_REQUEST_.
Return, without any change, the lines of the material between the line holding "coordinates (164, 64)." and the line holding "What do you see at coordinates (384, 73)", inclusive.

(Word and element location records)
----------

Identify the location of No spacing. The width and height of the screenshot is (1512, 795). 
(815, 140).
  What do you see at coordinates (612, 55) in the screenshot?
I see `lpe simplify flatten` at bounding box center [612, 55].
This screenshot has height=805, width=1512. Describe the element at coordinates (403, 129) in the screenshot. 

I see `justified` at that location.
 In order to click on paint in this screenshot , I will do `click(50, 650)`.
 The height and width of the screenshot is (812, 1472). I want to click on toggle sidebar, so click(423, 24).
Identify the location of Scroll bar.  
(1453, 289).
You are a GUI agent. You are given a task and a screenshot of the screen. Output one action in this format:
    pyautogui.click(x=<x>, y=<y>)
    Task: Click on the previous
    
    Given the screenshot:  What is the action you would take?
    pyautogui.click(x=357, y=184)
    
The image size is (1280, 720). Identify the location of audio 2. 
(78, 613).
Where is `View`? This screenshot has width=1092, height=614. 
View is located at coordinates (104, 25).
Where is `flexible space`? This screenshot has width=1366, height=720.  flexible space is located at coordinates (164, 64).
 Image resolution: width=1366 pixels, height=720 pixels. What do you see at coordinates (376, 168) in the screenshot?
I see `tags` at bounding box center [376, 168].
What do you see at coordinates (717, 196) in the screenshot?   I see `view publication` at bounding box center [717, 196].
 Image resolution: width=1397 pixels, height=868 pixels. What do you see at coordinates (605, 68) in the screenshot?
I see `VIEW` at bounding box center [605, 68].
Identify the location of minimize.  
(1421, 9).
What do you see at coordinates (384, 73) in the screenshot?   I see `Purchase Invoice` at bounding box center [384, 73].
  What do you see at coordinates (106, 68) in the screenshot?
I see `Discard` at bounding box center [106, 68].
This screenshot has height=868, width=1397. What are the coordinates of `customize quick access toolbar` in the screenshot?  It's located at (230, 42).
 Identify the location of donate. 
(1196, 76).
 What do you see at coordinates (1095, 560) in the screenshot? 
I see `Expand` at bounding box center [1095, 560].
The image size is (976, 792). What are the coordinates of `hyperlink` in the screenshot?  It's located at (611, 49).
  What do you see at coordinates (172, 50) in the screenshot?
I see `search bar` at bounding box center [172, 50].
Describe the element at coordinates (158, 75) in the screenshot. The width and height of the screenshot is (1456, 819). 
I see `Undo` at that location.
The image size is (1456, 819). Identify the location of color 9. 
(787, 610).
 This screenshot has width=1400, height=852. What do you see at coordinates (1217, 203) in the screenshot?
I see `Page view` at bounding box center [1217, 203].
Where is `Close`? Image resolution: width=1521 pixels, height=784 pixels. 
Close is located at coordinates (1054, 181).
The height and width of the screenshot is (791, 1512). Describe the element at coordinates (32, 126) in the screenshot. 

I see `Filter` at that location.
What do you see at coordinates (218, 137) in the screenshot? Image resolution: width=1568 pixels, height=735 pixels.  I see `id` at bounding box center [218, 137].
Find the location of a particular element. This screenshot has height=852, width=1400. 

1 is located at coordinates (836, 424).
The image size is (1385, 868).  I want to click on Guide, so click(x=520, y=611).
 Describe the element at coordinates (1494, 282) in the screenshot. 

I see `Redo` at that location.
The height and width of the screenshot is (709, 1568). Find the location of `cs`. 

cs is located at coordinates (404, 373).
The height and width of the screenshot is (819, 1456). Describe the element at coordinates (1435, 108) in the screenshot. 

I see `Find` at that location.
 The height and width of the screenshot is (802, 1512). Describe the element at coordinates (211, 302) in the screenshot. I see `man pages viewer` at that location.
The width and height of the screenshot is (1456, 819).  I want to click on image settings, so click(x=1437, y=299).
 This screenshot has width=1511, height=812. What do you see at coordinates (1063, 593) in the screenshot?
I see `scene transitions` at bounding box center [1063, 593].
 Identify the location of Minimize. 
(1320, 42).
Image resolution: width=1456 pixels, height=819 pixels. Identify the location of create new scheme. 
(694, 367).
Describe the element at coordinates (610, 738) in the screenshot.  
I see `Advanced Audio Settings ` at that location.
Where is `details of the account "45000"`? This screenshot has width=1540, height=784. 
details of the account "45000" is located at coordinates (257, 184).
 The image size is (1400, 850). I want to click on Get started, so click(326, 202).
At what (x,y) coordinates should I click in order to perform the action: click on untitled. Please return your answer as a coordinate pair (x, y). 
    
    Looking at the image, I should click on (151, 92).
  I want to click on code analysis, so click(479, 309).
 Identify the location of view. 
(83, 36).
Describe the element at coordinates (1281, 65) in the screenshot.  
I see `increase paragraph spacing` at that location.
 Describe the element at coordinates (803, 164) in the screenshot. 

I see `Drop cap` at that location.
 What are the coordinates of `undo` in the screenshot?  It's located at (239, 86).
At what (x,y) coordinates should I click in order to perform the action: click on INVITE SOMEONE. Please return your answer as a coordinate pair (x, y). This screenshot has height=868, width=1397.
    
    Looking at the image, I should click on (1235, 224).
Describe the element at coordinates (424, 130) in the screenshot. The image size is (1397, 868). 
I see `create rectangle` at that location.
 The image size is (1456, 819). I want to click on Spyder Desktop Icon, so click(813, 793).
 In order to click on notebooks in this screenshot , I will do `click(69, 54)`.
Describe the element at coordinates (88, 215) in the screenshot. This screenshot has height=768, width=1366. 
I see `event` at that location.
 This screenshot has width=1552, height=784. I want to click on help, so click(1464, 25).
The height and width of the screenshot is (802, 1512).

----------

_OUTPUT OF THE TASK_.
Where is `flexible space`? This screenshot has width=1366, height=720.  flexible space is located at coordinates (164, 64).
 Image resolution: width=1366 pixels, height=720 pixels. What do you see at coordinates (376, 168) in the screenshot?
I see `tags` at bounding box center [376, 168].
What do you see at coordinates (717, 196) in the screenshot?   I see `view publication` at bounding box center [717, 196].
 Image resolution: width=1397 pixels, height=868 pixels. What do you see at coordinates (605, 68) in the screenshot?
I see `VIEW` at bounding box center [605, 68].
Identify the location of minimize.  
(1421, 9).
What do you see at coordinates (384, 73) in the screenshot?   I see `Purchase Invoice` at bounding box center [384, 73].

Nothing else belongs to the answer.